On both Fig. 1 and 2, we see some points that can be described as outliers (hollow circles), not really from statistical point of view, but rather due to their nature. Most noticeable is that the phenolic compound (denoted by OH) is outlier on both plots. Fig. 1 tells us that OH- and NH2-substituted compounds have too small measured ionization energy to match the regression-predicted values. Fig. 2 boasts that phenolic and acetanilidic (R = NHCOCH3) species have too large apparent reduction potential. As all these compounds contain hydrogen atoms bound to significantly more electronegative atoms, it would be straightforward to explain these deviations by different electrochemical properties of H-bonded complexes of these compounds either with each other or with a molecule, or molecules, of weakly protophilic solvent acetonitrile (pK⊕BH = −10.1 in water67). Small concentration of species (of order 10−4 M) and rather high polarity of the solvent presumably favors the interaction with solvent molecules over their mutual interaction, so it is not considered, though can in principle be stronger. Obviously, in the case of H bonding we should observe smaller ionization energies, as when hydrogen atom (the ‘proton’) transfers towards the solvent molecule it leaves its ‘parent’ one with surplus partial negative charge, which facilitates ionization process.
On the other hand, it also should hamper electron capture (decreasing A) – what we are not recognizing on Fig. 2. It is quite peculiar therefore why compounds with R = OH and R = NHCOCH3 have higher A relative to what is expected by calculation. Moreover, BI-NHCOCH3 point is not seen to be shifted from the ‘right’ regression place on Fig. 1, what should take place if our explanation is right. Then it should even do so more than the point of R = NH2, because amidic proton is by far more acidic than aminic one. So, there is noticeable evidence that the effect of ‘outliers’ can be of random origin.
To affirm this assumption, we tried to model complexation explicitly by optimizing structures that include one acetonitrile molecule oriented with its N atom towards the acidic proton of three compounds mentioned. The results improved notably for modeling oxidation of BI–OH and BI–NH2 derivatives in vacuo, what can be seen on Fig. 1; in solution, there is no notable change in results. This suggests that the weak hydrogen bon ding in our case is almost completely electrostatic and therefore can be described by the continuum solvation model. On the other hand, introducing just a single solvent molecule [presumably] in the right place heals most of error from not taking the solvent into account. However, for description of reduction (Fig. 2), such improvement (being very marginal) is discovered only for aniline derivative and only when solvent is included in the model. Even more, there is also worsening of description of phenol and acetanilide, albeit to hardly noticeable amount, so that these points remain distinct outliers. Presumably, the reduction is coupled with deprotonation of molecule with reduction of the proton to hydrogen atom, probably accompanied by formation of covalent bond with electrode surface or by reduction of surface carbonyl oxygen to hydroxyl one. As these processes might have considerable activation energy, it may produce additional overpotential, so the reduction peak will shift more away from equilibrium one than for other compounds.
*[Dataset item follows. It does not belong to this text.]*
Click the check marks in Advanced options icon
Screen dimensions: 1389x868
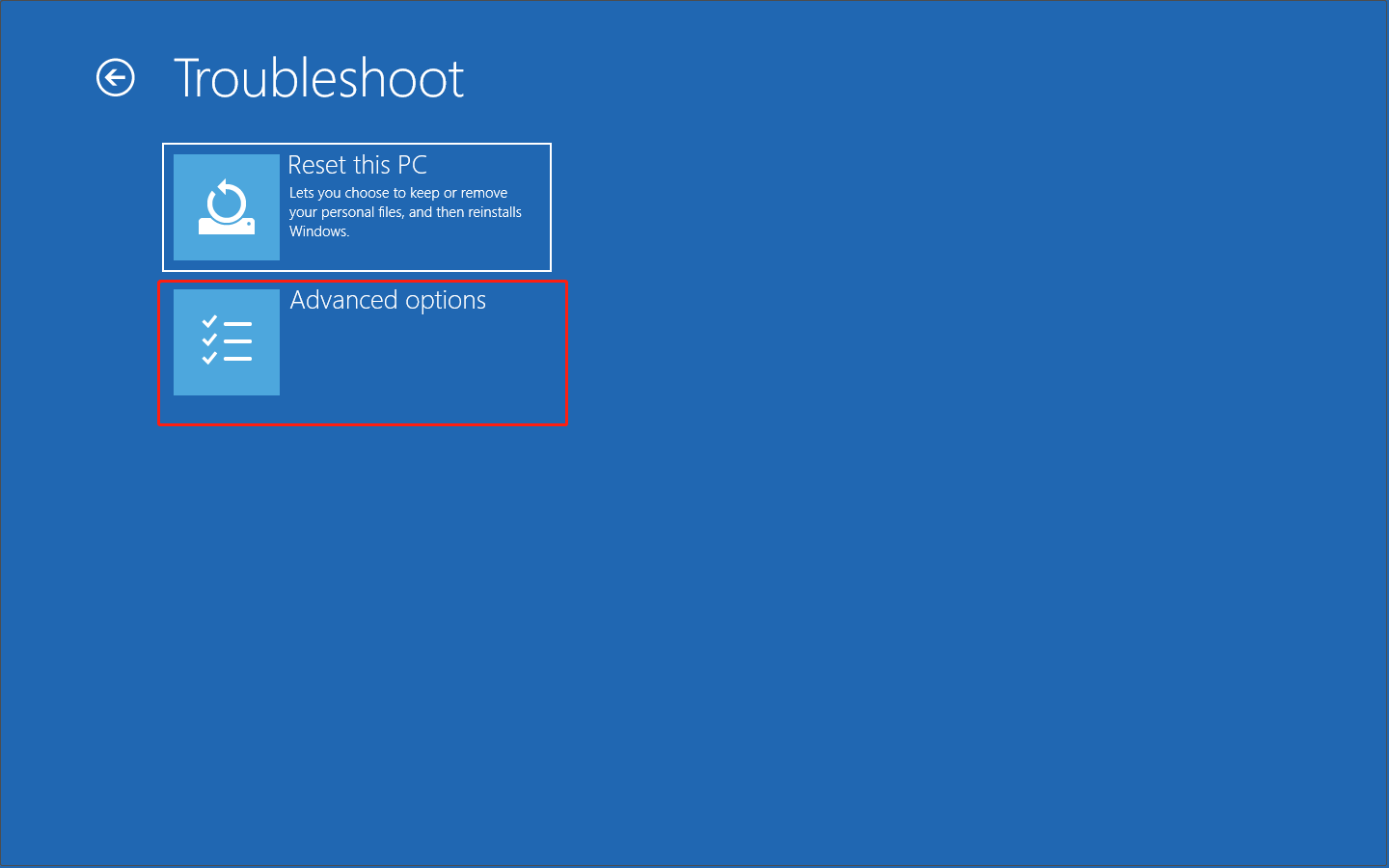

Unfortunately, treating these interactions, although possible, is not straightforward enough to be included in our study. Also, there was no positive changes when introducing Counterpoise correction68,69 for complexes. Thus we simply omit data points for compounds with R = OH, NHCOCH3 and NH2 from correlation data on electron affinity.
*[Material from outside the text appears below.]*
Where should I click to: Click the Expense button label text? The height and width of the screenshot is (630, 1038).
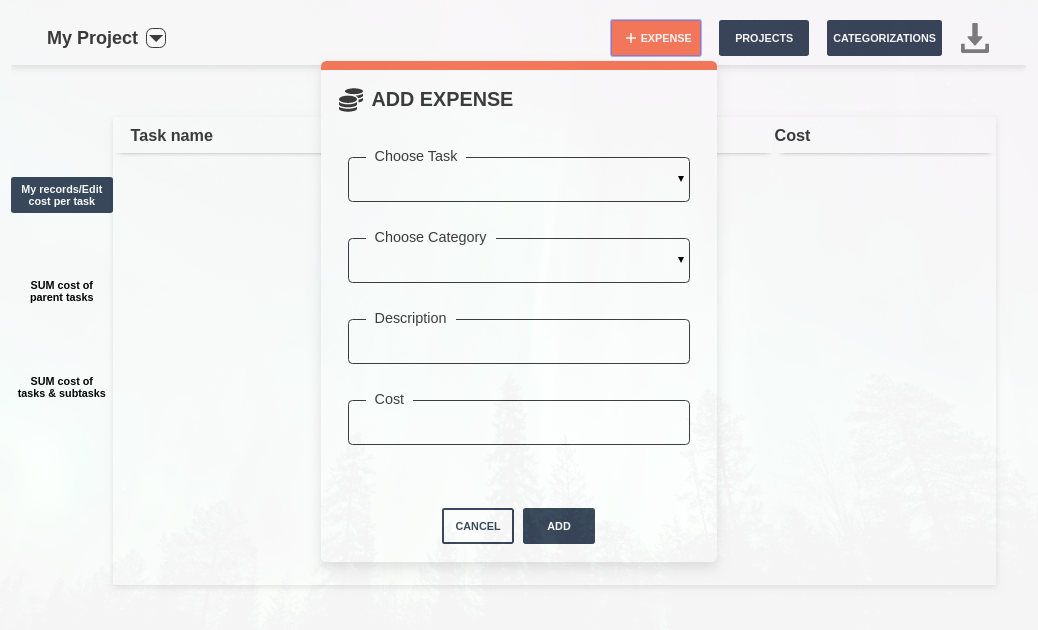tap(666, 38)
We have also checked whether it is important to force non-equilibrium solvation for vertical energy difference calculations. Z test was applied for this purpose, and almost for all data sets difference in coefficients of regression line was deemed insignificant. The only exception is intercept for modeling electron affinity, being large in absolute size. Therefore, solvent orientational relaxation as modeled by CPCM is mainly governed by the change of species charge in the series of structurally similar compounds. This is similar to the classical Born model. Notice that despite apparent differences between coefficients obtained when using and when not using non-equilibrium solvation, these differences appear to be smaller than RMSDs of corresponding coefficients. Hence, there should be no much harm if one does not account for these non-equilibrium processes in their calculation. Contrarily, for absolute values, significant difference was noted by other researchers.4
The picture for ionization energy is available in the form of colored tables on Fig. 3. The most obvious result is that accounting for general solvent effects in the calculation model is essential to obtain qualitative result, and this holds for all combinations of other parameters for all regression-related figures of merit. At the same time, solvent modelling with CPCM is computationally so cheap that almost no difference is noticeable between average computation time with and without using this model. Therefore, one should always use solvent modelling in their calculations. This was not a surprise, as many previous studies1,3,4,41,42 confirmed significance of accounting for the solvent; however, possibly due to fears of computational costs, some2,33,34 still avoid solvent modelling. Our main goal to include this factor in present study was to simultaneously confirm both essentiality and resource-effectivity of including the solvent in computational model.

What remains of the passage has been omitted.